PUD fiber build will require new policies
CHERYL SCHWEIZER | Hagadone News Network | UPDATED 8 years, 4 months AGO
Senior Reporter Cheryl Schweizer is a journalist with more than 30 years of experience serving small communities in the Pacific Northwest. She began her post-high-school education at Treasure Valley Community College and enerned her journalism degree at Oregon State University. After working for multiple publications, she has settled down at the Columbia Basin Herald and has been a staple of the newsroom for more than a decade. Schweizer’s dedication to her communities and profession has earned her the nickname “The Baroness of Bylines.” She covers a variety of beats including health, business and various municipalities. | November 29, 2017 2:00 AM
EPHRATA — The expansion of the Grant County PUD’s fiber system won’t resume until utility district officials and commissioners make some decisions on how to proceed.
Commissioners have been discussing what to do about the fiber network for most of 2017, and decided at the Nov. 14 meeting to continue expansion. Currently the fiber network is available to about 70 percent of the PUD’s customers.
Utility district staff had recommended stopping the expansion for the time being, but commissioners opted to continue, allocating about $7 million for expansion in 2018. The challenge facing commissioners, said commissioner Tom Flint, is how to decide where to build next.

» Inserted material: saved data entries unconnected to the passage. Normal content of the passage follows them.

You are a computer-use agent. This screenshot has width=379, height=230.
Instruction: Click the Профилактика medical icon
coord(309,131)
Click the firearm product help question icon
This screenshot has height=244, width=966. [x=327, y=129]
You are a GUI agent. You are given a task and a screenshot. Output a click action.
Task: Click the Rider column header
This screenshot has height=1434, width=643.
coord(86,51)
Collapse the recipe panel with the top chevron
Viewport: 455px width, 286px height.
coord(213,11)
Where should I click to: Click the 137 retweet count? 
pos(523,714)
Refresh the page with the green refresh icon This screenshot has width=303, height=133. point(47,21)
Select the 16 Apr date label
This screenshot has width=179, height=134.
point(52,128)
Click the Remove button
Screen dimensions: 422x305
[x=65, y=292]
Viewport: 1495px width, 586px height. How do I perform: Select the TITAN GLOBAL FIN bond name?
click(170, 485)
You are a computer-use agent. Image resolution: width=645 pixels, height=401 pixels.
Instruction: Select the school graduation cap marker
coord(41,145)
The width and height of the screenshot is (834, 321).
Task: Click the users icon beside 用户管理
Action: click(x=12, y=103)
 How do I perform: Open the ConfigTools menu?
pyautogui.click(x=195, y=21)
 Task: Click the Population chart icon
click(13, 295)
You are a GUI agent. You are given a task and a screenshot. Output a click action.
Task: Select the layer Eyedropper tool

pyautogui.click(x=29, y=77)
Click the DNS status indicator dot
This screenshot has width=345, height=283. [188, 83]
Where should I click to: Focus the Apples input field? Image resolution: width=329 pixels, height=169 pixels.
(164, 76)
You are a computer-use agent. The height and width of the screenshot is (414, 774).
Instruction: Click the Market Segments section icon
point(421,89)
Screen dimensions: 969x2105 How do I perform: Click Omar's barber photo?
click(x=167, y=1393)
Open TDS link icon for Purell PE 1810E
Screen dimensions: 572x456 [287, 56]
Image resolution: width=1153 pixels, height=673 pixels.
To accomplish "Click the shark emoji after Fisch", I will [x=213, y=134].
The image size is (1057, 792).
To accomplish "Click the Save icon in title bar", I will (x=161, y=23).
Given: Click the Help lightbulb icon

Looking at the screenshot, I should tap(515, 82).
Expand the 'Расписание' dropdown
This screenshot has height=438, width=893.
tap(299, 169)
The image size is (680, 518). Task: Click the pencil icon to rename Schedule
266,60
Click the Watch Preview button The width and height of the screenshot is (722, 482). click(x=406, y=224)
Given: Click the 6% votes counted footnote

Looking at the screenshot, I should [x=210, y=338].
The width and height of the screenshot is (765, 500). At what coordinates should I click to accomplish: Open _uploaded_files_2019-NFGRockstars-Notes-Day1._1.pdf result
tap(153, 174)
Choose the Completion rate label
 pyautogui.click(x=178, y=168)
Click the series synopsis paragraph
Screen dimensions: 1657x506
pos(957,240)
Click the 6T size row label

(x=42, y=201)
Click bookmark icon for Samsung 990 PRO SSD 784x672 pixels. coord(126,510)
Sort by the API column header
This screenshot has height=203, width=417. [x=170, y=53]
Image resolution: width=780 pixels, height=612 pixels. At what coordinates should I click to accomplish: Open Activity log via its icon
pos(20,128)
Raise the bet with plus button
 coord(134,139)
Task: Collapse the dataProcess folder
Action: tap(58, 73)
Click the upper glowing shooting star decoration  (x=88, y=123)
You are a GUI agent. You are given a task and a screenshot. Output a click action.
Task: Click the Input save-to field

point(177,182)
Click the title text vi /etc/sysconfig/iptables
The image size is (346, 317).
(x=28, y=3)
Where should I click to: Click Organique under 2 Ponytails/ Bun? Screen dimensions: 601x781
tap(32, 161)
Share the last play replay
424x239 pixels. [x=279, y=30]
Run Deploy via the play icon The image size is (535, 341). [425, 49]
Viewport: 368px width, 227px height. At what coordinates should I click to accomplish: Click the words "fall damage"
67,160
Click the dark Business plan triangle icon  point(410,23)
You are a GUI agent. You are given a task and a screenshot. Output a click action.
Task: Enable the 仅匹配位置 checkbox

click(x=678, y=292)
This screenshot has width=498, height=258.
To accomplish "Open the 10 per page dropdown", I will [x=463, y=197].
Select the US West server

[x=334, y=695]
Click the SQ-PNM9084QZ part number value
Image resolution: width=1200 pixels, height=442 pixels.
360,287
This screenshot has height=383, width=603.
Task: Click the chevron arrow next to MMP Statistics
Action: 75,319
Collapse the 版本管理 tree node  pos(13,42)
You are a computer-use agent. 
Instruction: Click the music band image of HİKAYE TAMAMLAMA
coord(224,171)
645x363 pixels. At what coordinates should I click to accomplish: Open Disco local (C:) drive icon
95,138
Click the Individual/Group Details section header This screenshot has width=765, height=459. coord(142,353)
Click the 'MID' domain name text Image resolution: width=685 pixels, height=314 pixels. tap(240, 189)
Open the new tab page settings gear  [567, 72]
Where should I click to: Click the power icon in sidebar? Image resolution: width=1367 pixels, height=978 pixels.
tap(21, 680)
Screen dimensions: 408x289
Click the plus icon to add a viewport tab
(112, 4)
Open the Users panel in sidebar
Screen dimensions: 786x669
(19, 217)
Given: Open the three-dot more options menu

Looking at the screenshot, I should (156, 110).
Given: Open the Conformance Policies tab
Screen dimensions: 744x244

Commissioners decided to keep expanding, but to concentrate on areas where there’s a high probability customers will use fiber. Ensuring customer interest might include a commitment from customers, and commissioner Dale Walker asked what form that would take.
The PUD can’t provide fiber directly to consumers; the utility only can provide wholesale service. Walker said the commitments to the PUD would have to come from service providers, and he asked how that would work.
General manager Kevin Nordt said that was an example of the questions that had to be answered before expansion can proceed. In addition, said commissioner Larry Schaapman, expansion will have to make economic sense for the PUD.
“You might have 100 percent participation in a 10-mile radius, but there’s only two people there,” Schaapman said, and in that case expansion would be too expensive.
Commissioners also approved raising the fee charged to service providers by $3 per customer. The commissioners also added a “retransmission fee” for service providers who provide access to wireless customers.
Wireless access providers were paying for the hookup to the PUD’s fiber system, but that was all. The new fee schedule includes three levels, and the fee increases as the service provider needs more capacity.
Commissioner Tom Flint asked if the PUD had any way to ensure customers were getting the service they paid for. There are cases where the service provider isn’t providing good service, Flint said, but the PUD is getting blamed.
Nordt said PUD officials are working on making sure the utility’s role in the process is understood.